Only a small proportion (< 10%) of patients were expected to be premenopausal, but unfortunately data on menopausal status was not available. Likely, menopausal status does not affect the differences observed between the Luminal A and B groups.
Strengths and limitations
The major strength of our study is the detailed information on the diagnosis, treatment and follow-up of patients with metastatic breast cancer stratified by tumour subtype in a real-world setting with limited risk of selection bias.
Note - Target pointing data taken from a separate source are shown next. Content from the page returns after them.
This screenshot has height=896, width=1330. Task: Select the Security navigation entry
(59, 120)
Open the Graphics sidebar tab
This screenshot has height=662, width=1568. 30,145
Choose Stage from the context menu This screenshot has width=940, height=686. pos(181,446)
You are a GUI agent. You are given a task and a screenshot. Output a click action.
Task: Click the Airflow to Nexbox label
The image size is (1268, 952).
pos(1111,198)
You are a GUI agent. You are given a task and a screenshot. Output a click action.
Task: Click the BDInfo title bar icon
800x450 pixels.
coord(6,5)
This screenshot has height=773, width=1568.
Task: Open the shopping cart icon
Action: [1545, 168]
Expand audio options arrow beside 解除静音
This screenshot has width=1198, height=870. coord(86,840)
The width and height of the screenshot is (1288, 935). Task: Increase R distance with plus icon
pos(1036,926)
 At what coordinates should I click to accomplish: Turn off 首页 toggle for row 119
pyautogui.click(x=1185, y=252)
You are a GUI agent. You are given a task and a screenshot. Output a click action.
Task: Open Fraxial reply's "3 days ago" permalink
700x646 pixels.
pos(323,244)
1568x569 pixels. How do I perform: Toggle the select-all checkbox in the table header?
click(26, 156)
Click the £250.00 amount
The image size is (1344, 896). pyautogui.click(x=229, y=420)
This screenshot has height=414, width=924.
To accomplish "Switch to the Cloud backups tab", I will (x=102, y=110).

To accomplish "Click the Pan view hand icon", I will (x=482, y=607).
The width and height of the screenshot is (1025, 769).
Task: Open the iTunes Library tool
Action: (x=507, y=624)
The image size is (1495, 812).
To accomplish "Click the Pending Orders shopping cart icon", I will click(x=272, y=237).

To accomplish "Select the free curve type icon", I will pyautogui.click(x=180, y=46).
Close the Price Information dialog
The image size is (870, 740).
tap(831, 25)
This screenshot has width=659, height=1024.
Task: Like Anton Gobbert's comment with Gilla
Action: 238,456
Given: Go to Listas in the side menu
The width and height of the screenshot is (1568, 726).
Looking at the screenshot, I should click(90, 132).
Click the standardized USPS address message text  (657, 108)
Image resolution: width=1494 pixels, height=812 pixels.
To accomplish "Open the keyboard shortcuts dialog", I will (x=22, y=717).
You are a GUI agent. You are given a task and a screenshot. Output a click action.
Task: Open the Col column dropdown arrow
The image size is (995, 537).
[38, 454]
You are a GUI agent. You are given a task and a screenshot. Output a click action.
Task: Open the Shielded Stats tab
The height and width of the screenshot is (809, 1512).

The completeness of the registry per se is high (approx. 95%) when validated with medical records. As this study was based on local data, however, the findings may not be directly generalizable to the entire advanced and/or metastatic breast cancer population in Sweden. Moreover, a number of limitations common to all observational studies apply here. Firstly, potential confounders have not been included, which may affect both internal and external validity of the results. This relates primarily to socio-economic factors that are known to be associated with breast cancer diagnosis [25], although access to healthcare is tax-financed in Sweden. Furthermore, lack of statistical power prevented us from describing specific treatment patterns within patient subgroups and investigating, for example, whether survival improved over time for HER2+ patients, as was shown by Gobbini et al. [17]. Our study reports on OS and treatment patterns. The focus for metastatic breast cancer remains prolonging survival and improving quality of life; however, the important quality of life evaluation was not possible using these data. Also, information on treatment side-effects, which may impact treatment patterns, could not be included.